Synthetic Biomimetic Coenzymes and Alcohol Dehydrogenases for Asymmetric Catalysis

• Main Authors: Laia Josa-Culleré, Antti S. K. Lahdenperä, Aubert Ribaucourt, Georg T. Höfler, Serena Gargiulo, Yuan-Yang Liu, Jian-He Xu, Jennifer Cassidy, Francesca Paradisi, Diederik J. Opperman, Frank Hollmann, Caroline E. Paul
• Format: Article
• Language: English
• Published: MDPI AG 2019-02-01
• Series: Catalysts
• Subjects: alcohol dehydrogenases; cofactor regeneration; formate dehydrogenase; nicotinamide coenzyme biomimetics; rhodium catalyst
• Online Access: https://www.mdpi.com/2073-4344/9/3/207

Redox reactions catalyzed by highly selective nicotinamide-dependent oxidoreductases are rising to prominence in industry.

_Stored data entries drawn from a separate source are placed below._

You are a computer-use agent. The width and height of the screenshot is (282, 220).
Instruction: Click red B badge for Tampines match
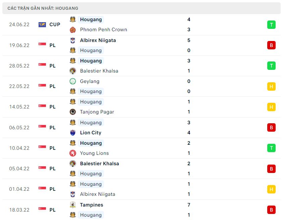pyautogui.click(x=271, y=210)
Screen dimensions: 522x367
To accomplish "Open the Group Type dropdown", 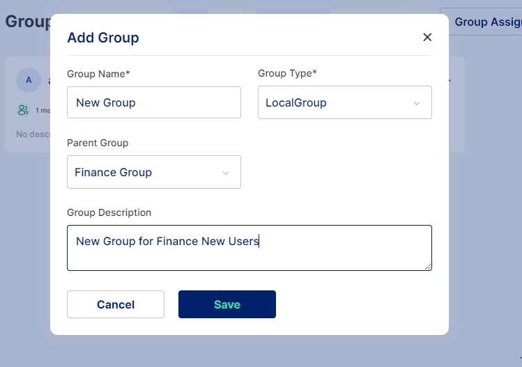I will tap(344, 102).
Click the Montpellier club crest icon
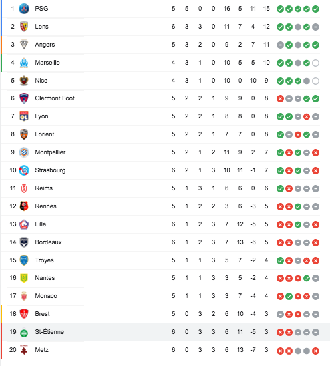Image resolution: width=330 pixels, height=366 pixels. coord(24,152)

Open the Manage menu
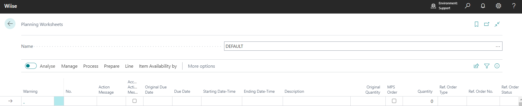pyautogui.click(x=69, y=66)
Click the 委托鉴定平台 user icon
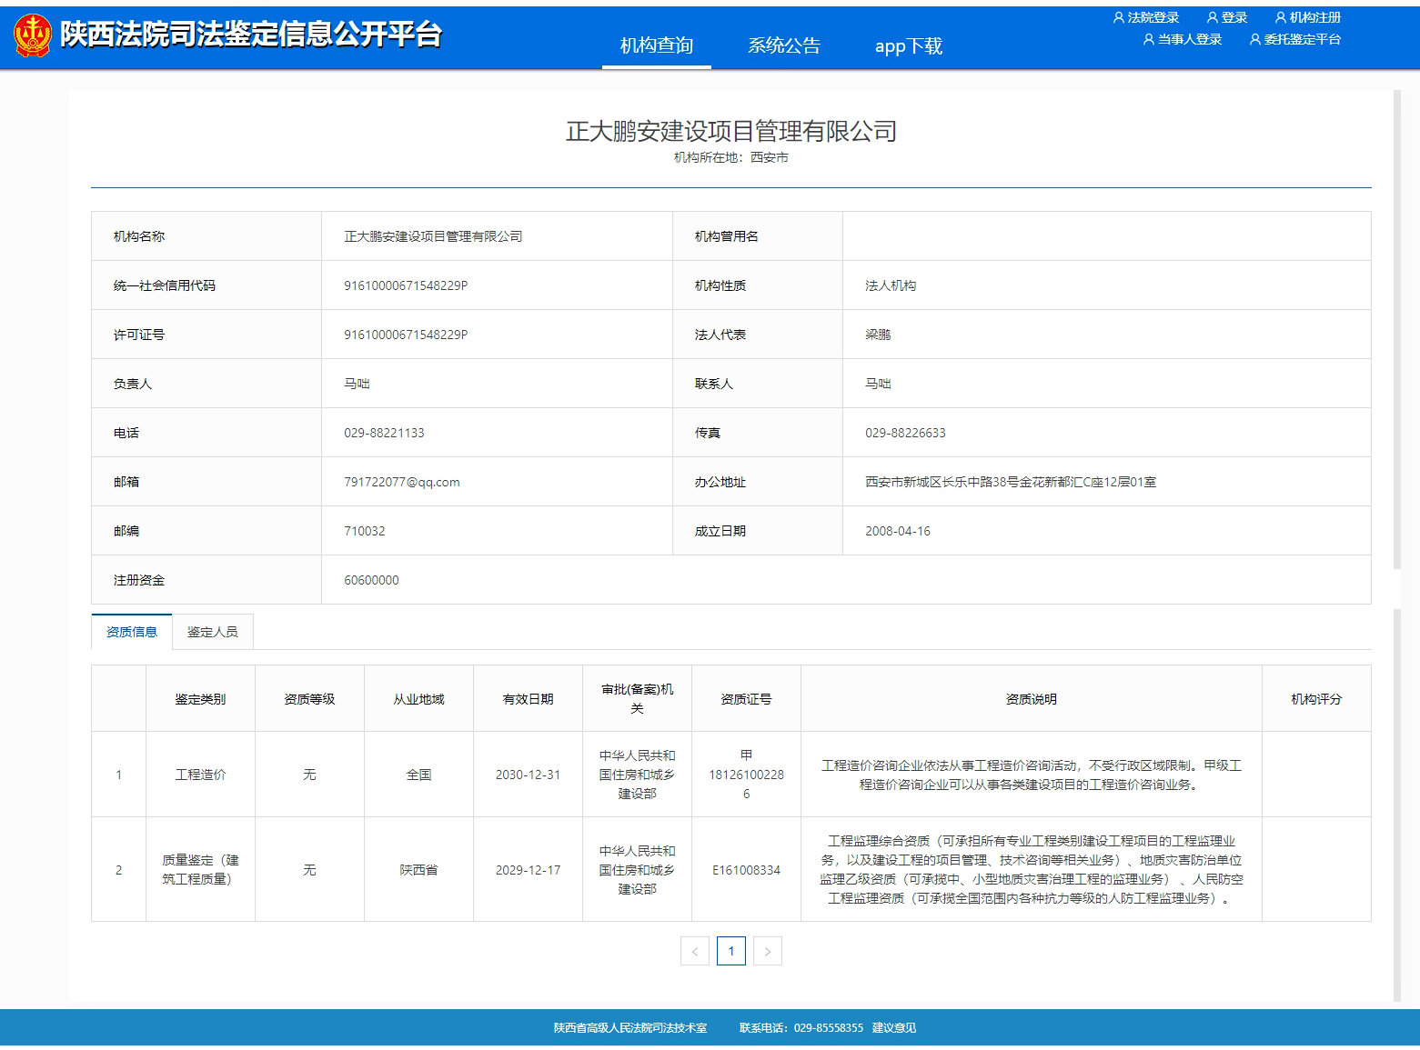This screenshot has width=1420, height=1050. (1254, 40)
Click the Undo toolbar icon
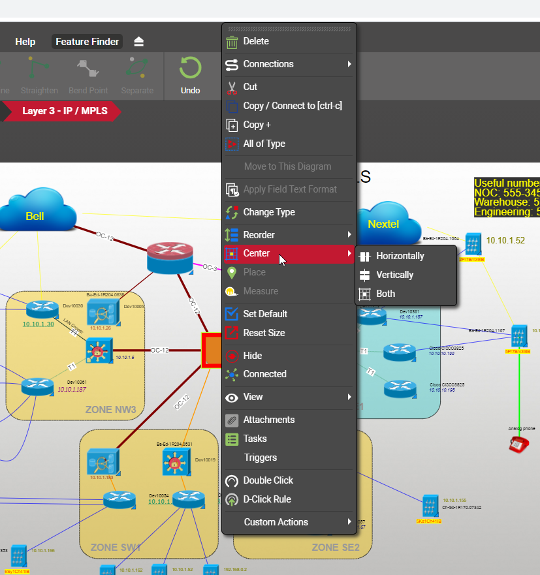The width and height of the screenshot is (540, 575). tap(190, 69)
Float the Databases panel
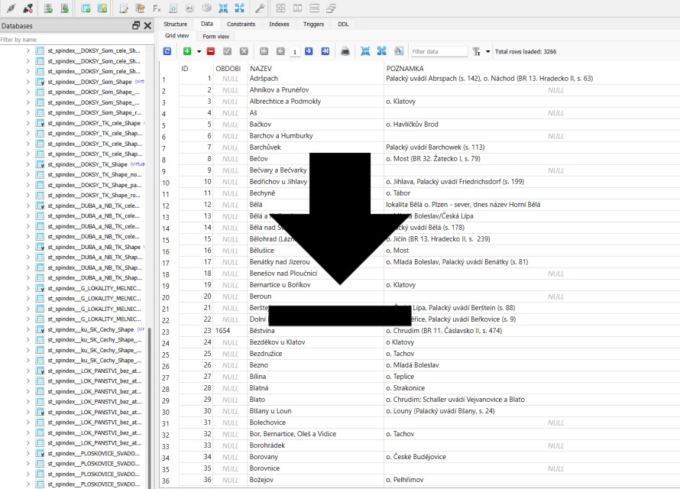The image size is (680, 489). [136, 25]
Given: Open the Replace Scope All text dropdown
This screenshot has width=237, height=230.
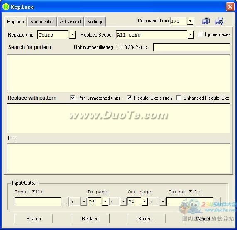Looking at the screenshot, I should click(191, 35).
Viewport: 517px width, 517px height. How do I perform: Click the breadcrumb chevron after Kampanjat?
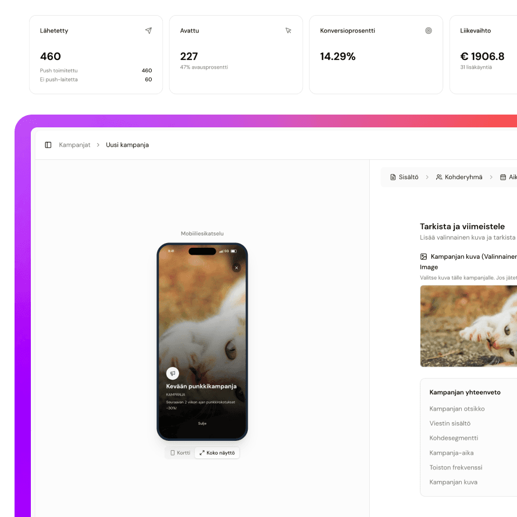click(x=98, y=145)
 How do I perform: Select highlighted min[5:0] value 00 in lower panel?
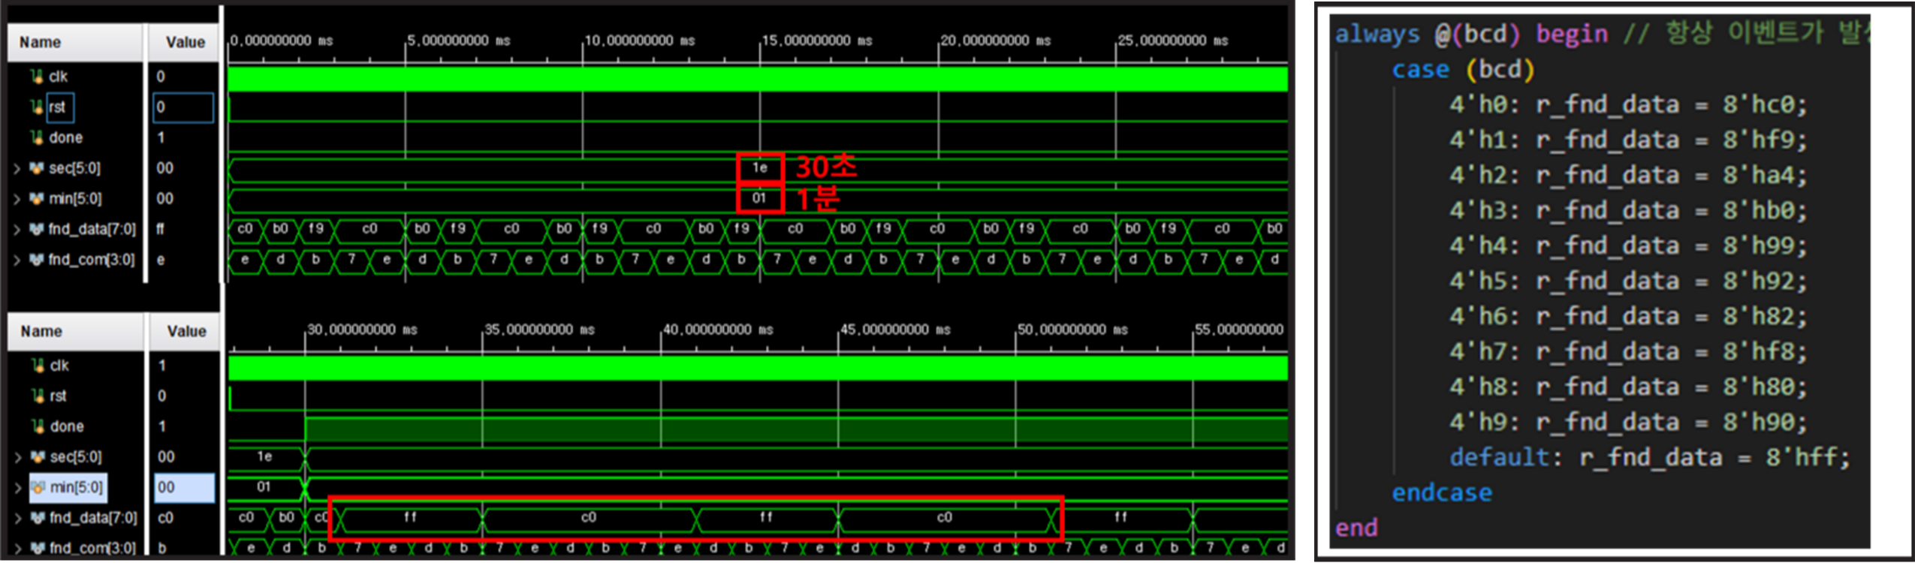[184, 488]
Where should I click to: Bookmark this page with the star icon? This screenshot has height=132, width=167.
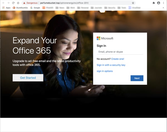point(133,3)
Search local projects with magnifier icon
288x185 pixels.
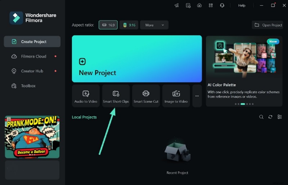(x=261, y=117)
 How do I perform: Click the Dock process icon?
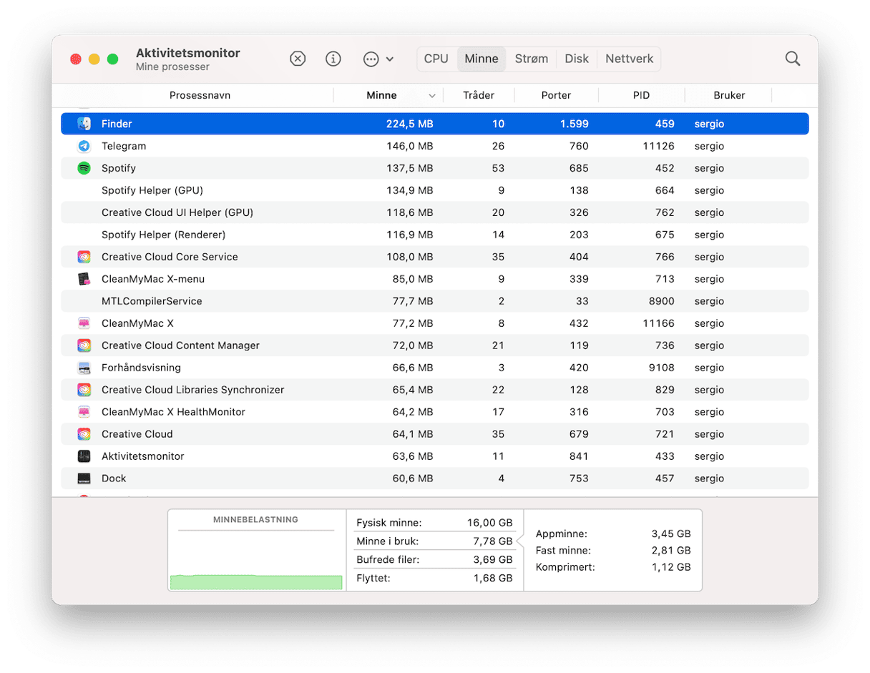(84, 478)
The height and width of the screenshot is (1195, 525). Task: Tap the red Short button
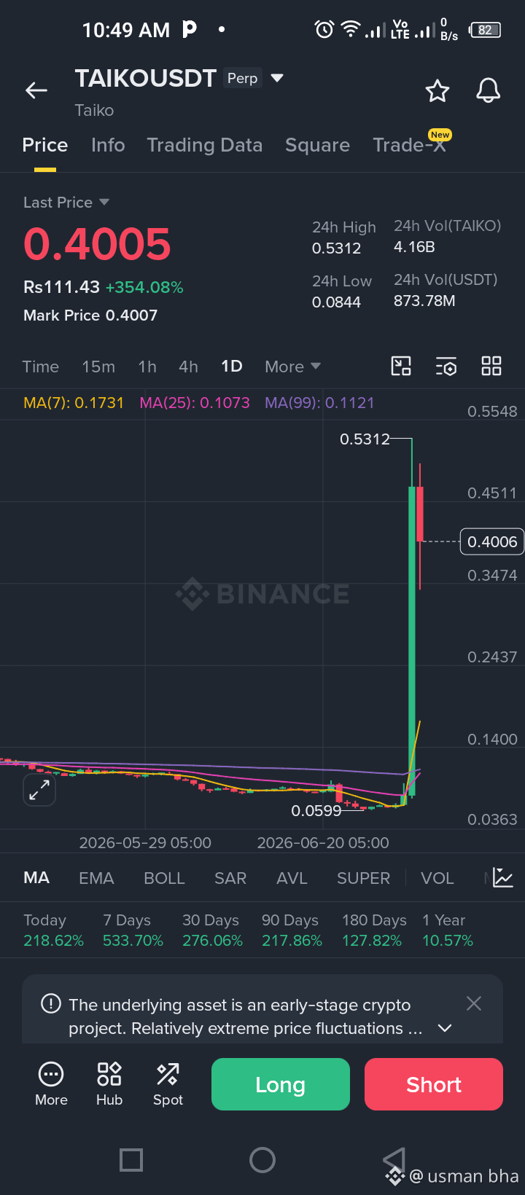434,1084
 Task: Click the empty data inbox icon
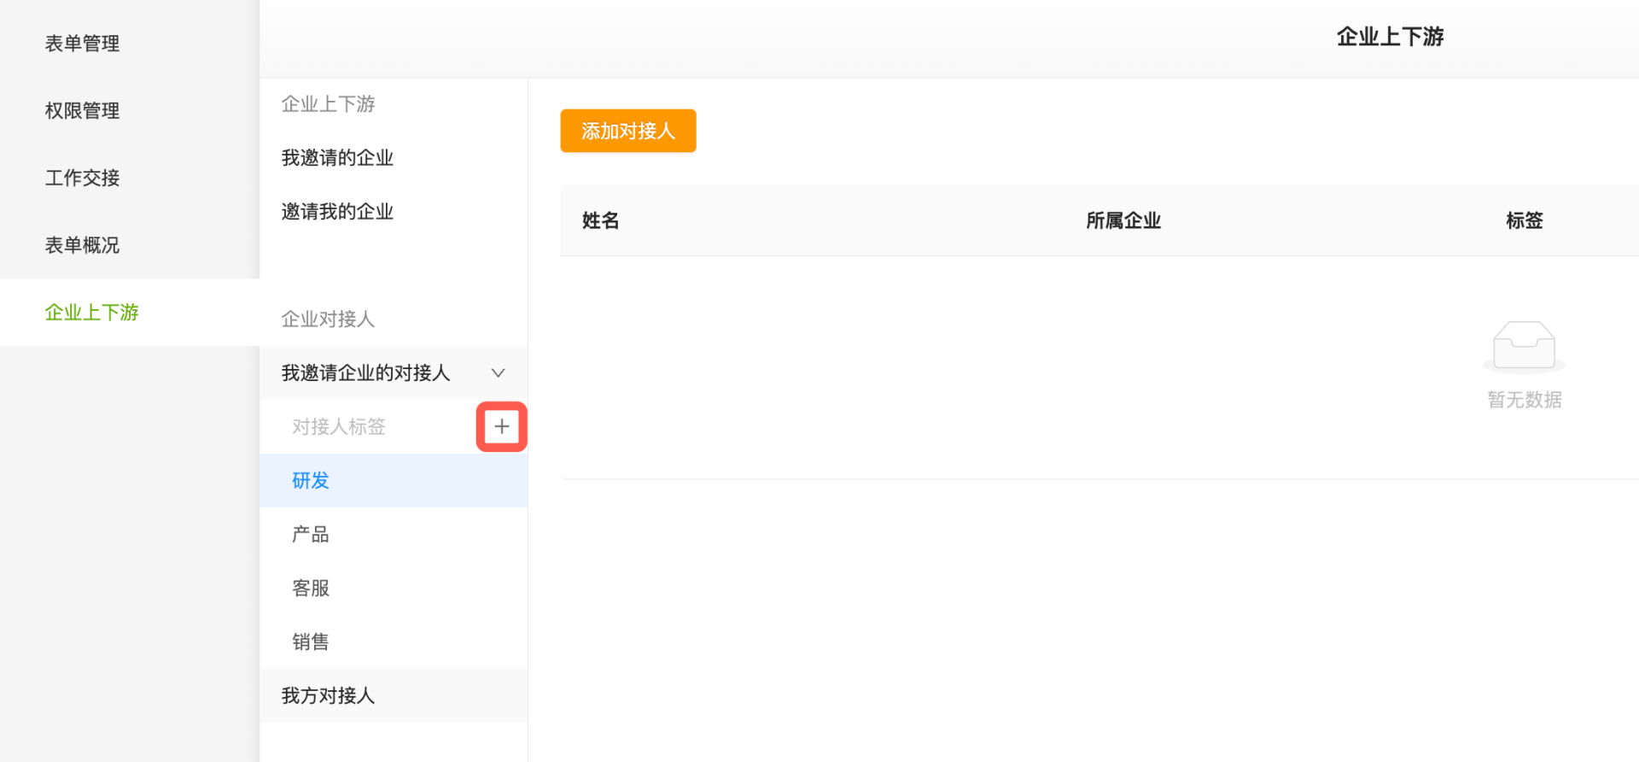[x=1524, y=346]
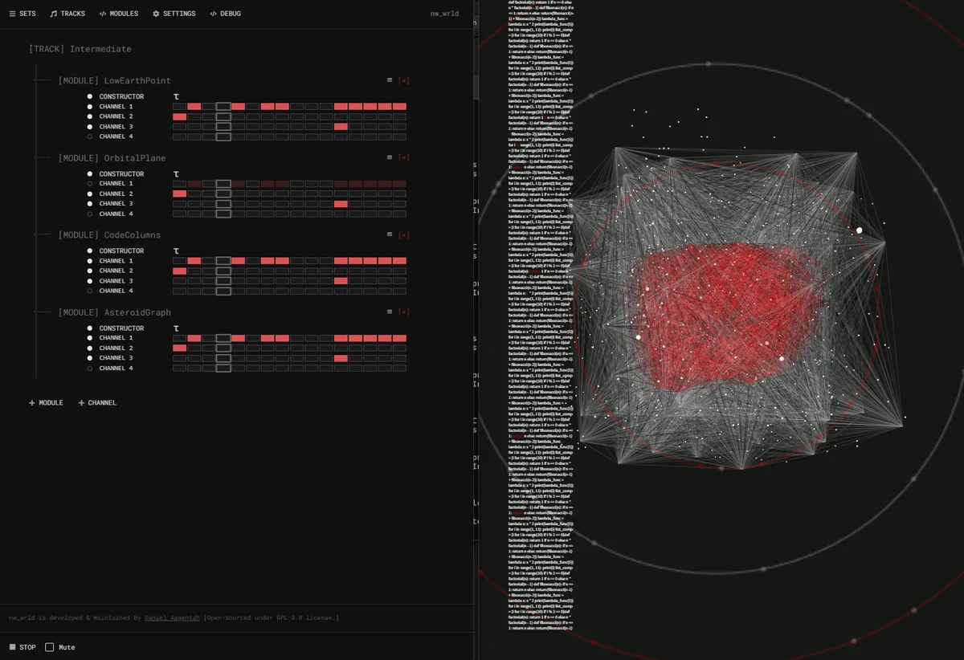This screenshot has width=964, height=660.
Task: Click the + MODULE button
Action: [46, 403]
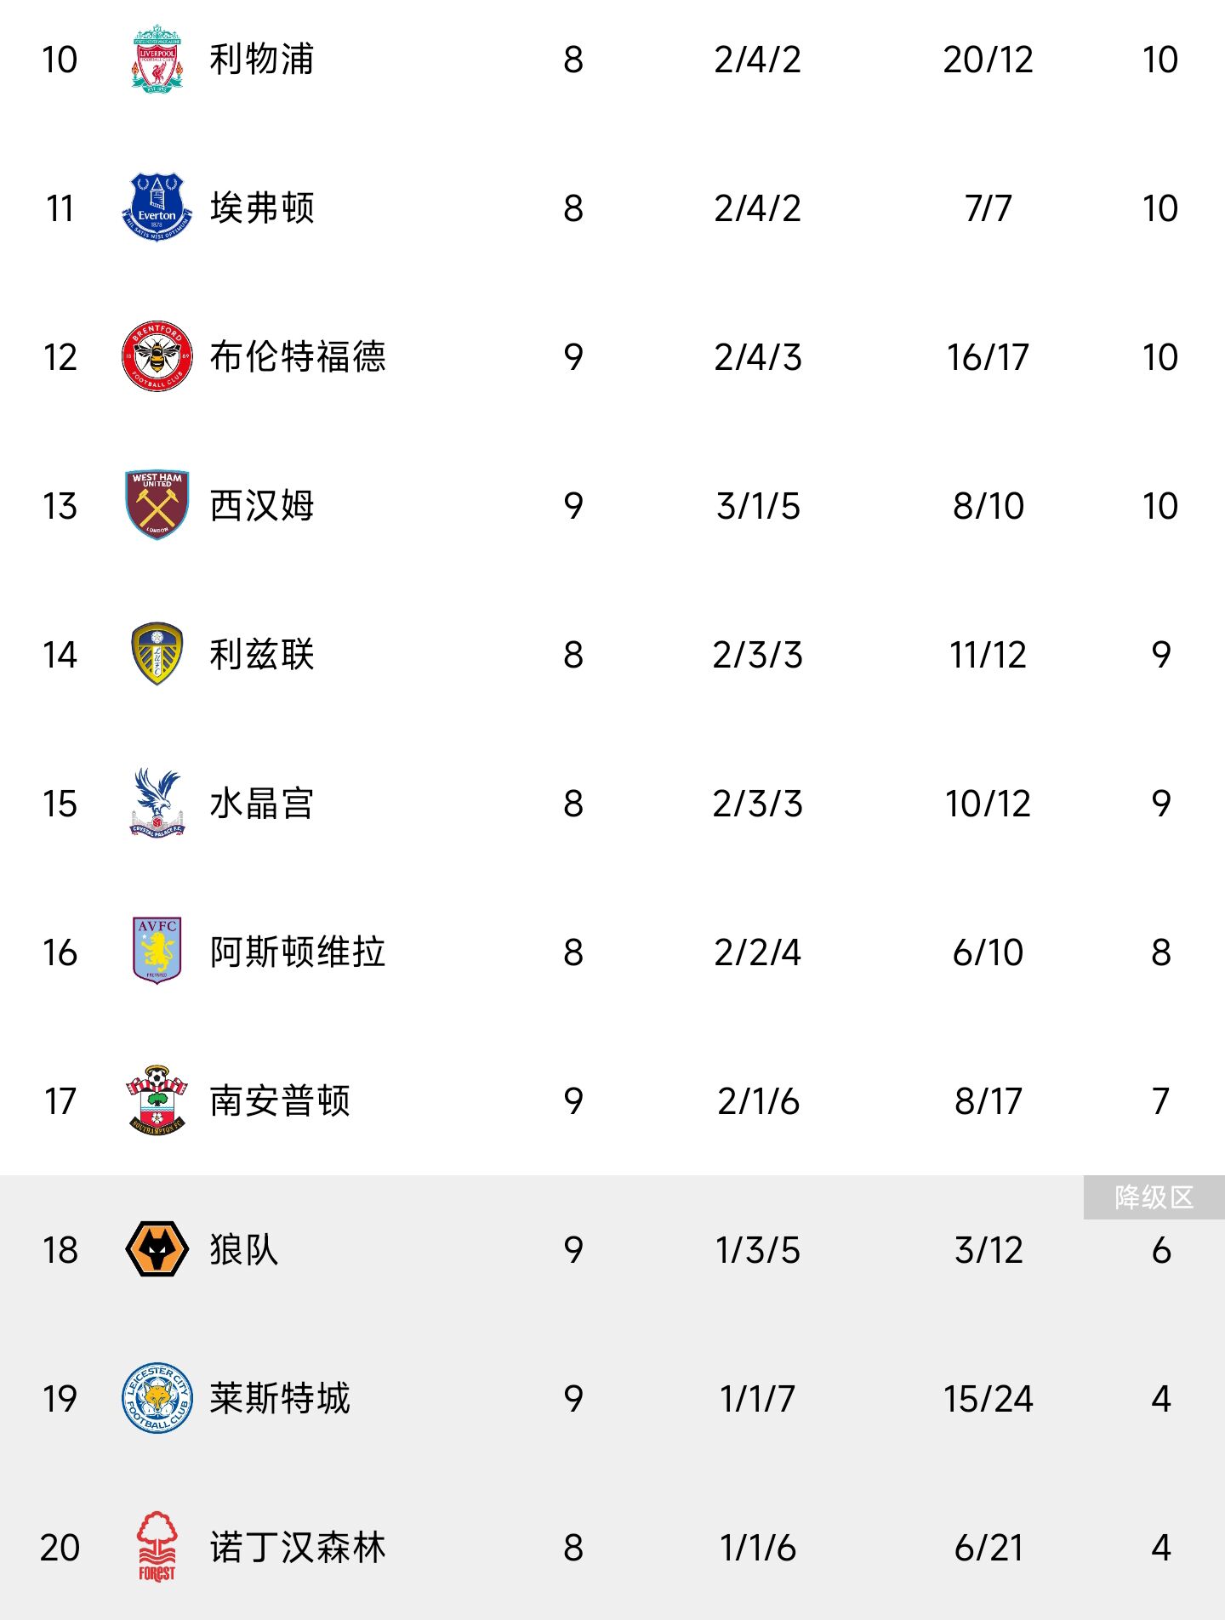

The cost of nicotinamide adenine dinucleotide coenzymes has led to the use of well-established elaborate regeneration systems and more recently alternative synthetic biomimetic cofactors. These biomimetics are highly attractive to use with ketoreductases for asymmetric catalysis. In this work, we show that the commonly studied cofactor analogue 1-benzyl-1,4-dihydronicotinamide (BNAH) can be used with alcohol dehydrogenases (ADHs) under certain conditions. First, we carried out the rhodium-catalyzed recycling of BNAH with horse liver ADH (HLADH), observing enantioenriched product only with unpurified enzyme. Then, a series of cell-free extracts and purified ketoreductases were screened with BNAH. The use of unpurified enzyme led to product formation, whereas upon dialysis or further purification no product was observed. Several other biomimetics were screened with various ADHs and showed no or very low activity, but also no inhibition. BNAH as a hydride source was shown to directly reduce nicotinamide adenine dinucleotide (NAD) to NADH. A formate dehydrogenase could also mediate the reduction of NAD from BNAH. BNAH was established to show no or very low activity with ADHs and could be used as a hydride donor to recycle NADH.